Tutto qui? Sì e no. Nel chiarire il concetto di “stupidità strategica”, ovvero di quella stupidità messa in pratica dal soggetto nella convinzione illusoria di essere o divenire così facendo la migliore versione di sé, l’autore approfondisce la faccenda argomentandone l’eziologia e tracciando l’identikit generale della persona “strategicamente stupida”, la quale è sempre (nell’ordine) serenamente priva di dubbi, abile nel ridurre la sofferenza, incapace di reale empatia e compassione nonché inadatta al dialogo e votata alla proclamazione. Ma non finisce qui, perché a seguire, uno dopo l’altro, ecco sfilare i profili più comuni degli stupidi eccellenti, quelli con cui tante e troppe volte ci capita di avere a che fare ma anche – ahinoi! – quelli che spesso e inconsapevolmente siamo: l’incompetente saccente, il presuntuoso snob, il beato ignorante, l’ideologo inamovibile, il logico sprezzante, il fanatico fervente, il manipolatore subdolo, l’empatico camaleontico, il critico insaziabile, l’insoddisfatto perenne e il megalomane.

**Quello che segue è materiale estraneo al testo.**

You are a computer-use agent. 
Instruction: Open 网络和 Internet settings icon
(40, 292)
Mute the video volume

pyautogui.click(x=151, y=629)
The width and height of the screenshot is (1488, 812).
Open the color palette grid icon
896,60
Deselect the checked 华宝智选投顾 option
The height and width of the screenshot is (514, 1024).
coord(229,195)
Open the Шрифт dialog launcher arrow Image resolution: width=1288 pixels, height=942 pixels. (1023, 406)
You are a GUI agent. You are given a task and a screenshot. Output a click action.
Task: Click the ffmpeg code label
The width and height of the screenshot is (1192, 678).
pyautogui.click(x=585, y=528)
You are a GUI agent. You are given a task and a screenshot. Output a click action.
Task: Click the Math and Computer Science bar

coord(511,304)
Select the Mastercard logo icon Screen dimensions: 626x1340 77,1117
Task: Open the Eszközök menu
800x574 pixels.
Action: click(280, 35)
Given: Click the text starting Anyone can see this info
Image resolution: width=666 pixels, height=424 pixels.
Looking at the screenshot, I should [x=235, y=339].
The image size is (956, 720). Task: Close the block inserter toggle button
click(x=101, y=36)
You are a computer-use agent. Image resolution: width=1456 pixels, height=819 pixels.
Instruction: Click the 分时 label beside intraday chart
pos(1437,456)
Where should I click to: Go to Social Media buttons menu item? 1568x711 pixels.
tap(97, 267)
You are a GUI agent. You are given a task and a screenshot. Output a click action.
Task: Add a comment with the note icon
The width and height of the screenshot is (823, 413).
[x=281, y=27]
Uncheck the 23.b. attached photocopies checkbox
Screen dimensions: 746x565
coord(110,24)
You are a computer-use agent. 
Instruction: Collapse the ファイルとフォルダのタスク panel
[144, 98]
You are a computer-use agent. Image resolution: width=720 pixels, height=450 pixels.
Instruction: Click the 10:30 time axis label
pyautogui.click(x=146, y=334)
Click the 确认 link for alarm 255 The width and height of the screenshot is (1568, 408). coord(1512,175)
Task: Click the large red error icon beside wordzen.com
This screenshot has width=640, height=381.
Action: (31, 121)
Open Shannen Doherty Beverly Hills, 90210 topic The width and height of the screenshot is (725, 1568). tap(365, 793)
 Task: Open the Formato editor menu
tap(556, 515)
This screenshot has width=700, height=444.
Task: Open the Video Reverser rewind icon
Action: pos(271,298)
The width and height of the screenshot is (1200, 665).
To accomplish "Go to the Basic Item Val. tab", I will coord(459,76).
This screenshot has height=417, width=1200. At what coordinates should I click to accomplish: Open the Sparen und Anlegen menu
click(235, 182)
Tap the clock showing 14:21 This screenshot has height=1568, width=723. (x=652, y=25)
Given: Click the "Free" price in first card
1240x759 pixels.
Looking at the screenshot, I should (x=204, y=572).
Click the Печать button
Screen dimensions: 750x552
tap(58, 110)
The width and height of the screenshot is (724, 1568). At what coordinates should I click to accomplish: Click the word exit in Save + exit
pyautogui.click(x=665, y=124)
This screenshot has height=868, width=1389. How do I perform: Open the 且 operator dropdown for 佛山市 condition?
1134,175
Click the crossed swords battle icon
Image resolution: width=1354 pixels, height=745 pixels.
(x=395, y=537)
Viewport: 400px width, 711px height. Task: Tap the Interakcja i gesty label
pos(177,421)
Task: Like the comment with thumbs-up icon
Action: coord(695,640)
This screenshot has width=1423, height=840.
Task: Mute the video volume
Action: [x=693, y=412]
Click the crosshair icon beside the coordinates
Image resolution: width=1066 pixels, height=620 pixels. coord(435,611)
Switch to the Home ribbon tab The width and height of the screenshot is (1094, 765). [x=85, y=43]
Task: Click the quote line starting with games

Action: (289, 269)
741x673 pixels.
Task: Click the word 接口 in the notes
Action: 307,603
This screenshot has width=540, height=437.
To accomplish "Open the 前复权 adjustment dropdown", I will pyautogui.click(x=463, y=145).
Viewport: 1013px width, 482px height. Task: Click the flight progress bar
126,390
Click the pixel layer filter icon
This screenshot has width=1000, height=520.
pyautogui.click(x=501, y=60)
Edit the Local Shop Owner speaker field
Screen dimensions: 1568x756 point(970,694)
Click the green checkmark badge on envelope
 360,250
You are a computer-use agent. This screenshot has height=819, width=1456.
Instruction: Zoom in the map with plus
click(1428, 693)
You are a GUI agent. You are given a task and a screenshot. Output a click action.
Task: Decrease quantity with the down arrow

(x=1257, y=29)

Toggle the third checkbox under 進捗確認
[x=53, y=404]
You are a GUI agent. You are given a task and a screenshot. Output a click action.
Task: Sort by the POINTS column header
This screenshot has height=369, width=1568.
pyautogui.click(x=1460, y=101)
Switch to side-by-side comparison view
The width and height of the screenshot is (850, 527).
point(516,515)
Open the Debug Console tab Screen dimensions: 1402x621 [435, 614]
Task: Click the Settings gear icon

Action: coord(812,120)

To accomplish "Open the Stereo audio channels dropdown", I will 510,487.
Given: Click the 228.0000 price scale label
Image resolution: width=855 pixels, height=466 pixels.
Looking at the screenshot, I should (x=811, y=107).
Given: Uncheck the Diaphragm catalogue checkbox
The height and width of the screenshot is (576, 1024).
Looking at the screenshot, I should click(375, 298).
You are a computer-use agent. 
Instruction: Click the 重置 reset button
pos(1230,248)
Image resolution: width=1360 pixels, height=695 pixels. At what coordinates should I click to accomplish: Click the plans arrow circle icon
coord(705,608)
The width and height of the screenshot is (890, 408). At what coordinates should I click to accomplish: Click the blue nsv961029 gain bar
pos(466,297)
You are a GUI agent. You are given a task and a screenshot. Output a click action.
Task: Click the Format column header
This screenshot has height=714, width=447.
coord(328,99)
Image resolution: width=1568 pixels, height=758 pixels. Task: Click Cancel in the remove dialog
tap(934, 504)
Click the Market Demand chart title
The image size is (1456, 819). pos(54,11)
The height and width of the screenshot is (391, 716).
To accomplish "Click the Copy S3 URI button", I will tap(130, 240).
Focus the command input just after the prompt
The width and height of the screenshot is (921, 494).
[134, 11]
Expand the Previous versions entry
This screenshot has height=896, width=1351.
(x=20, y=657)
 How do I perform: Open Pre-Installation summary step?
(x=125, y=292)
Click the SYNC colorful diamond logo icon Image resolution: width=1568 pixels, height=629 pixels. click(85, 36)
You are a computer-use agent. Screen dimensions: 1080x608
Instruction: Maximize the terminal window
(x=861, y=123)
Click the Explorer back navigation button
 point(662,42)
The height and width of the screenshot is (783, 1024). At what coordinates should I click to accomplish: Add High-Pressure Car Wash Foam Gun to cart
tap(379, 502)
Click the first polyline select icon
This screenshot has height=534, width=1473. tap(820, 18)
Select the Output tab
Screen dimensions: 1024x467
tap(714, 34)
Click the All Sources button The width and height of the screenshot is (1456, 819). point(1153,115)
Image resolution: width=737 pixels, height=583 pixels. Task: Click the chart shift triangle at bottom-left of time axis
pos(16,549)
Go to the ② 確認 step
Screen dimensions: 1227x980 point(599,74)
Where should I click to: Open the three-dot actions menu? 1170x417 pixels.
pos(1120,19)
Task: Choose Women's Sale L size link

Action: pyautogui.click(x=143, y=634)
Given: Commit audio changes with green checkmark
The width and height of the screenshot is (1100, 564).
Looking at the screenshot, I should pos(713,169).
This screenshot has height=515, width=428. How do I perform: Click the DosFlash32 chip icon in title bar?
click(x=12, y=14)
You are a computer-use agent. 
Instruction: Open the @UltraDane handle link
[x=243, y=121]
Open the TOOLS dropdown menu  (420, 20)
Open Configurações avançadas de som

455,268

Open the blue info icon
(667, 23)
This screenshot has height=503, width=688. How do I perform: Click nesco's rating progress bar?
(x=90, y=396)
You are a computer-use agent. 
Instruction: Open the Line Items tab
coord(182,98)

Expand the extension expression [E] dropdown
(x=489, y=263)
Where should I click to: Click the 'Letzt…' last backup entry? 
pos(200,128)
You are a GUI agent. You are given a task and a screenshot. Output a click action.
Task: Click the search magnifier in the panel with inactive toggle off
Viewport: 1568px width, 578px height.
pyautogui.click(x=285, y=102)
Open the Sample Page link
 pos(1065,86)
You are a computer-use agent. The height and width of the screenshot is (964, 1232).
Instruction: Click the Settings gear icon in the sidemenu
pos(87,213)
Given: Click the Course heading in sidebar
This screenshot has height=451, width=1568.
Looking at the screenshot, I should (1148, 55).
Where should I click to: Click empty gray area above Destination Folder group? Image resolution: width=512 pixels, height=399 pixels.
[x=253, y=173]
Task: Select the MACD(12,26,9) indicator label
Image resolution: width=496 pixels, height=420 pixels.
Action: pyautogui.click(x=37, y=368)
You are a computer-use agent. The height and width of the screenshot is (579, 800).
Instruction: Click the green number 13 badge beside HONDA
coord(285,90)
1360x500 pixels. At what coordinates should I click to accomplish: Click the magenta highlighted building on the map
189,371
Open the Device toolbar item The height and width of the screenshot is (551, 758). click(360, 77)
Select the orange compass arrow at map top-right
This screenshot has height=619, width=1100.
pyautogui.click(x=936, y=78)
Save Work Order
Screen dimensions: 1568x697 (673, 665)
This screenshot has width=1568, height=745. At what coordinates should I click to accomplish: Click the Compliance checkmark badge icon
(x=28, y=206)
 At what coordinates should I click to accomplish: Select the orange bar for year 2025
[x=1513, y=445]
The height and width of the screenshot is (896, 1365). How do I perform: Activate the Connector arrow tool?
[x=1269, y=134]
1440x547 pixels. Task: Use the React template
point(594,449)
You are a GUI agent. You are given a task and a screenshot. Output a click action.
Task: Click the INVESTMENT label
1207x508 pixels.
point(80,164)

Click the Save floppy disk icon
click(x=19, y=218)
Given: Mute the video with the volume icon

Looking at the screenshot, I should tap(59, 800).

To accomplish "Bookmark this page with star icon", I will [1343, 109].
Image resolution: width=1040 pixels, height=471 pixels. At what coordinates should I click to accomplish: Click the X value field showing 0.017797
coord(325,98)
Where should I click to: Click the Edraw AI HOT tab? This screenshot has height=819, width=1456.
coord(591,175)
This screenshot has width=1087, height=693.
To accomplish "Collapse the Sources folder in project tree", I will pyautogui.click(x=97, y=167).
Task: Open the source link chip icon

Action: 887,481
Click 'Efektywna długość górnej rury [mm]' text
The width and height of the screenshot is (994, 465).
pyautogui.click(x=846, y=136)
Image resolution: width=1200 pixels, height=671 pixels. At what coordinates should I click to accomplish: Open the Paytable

Un cast, insomma, ben assortito proprio come una scatola di cioccolatini (ancora Forrest, ancora sua madre), ma a cui è pur sempre possibile far fallire il provino e non affidare la parte: gli antidoti al veleno esistono, per fortuna, e l’autore non manca di indicarli in un apposito capitolo ricordando che la loro applicazione richiede grandi sacrifici in termini di:
«costante vigilanza sulle trappole che le nostra stessa natura dispone sul nostro cammino, di esercizio assiduo di flessibilità mentale e assunzione di più e diversi punti di vista, di gestione dell’angoscia esistenziale evitando di rifugiarsi in verità protettive, di capacità di essere umili, comprensivi ed empatici nei confronti dell’altro, di controllo dei propri moti interiori, di spirito di abnegazione e rinuncia ai propri vantaggi personali in nome di quelli comuni» (p. 82).
Anche per via della sua mole esigua (poco più di un centinaio di pagine) e della sua prosa semplice e comprensibile, priva dei tecnicismi del gergo psicoanalitico (ma fitta di rimandi in corpo di testo), quello di Giorgio Nardone potrebbe sembrare un libricino da leggere in tutta fretta e magari nel più totale straniamento, tra un sorriso e una risata per certe descrizioni che senza dubbio faranno sovvenire alla memoria tante persone di propria conoscenza. Epperò sarebbe un errore sentirsi del tutto al sicuro, perché come insegna La trappola per topi di amletica memoria ciò che accade sulla scena sa essere capace di trafiggere la coscienza e l’amor proprio dello spettatore come in un tiro al bersaglio operato da arcieri addestrati e provetti. È proprio il caso di dirlo: a meno che il lettore in questione non sia evidentemente, irrimediabilmente e platealmente stupido, gli sarà impossibile non rinvenire nella propria condotta qualche traccia della stupidità così ben esplicata dall’autore. Poi, quando questo accadrà, si consoli grandemente: la sua agnizione sarà l’ottimo punto di ripartenza per lasciarsi progressivamente alle spalle ogni zavorra caricata da cotanto male. E se la bibliografia in coda gli offrirà ulteriori spunti di approfondimento, la copertina del libro gli suggerirà la metafora vincente di questo processo liberatorio: ammettere la propria stupidità sarà come aprire la propria gabbia mentale, e consentire finalmente il volo libero della propria intelligenza più alata.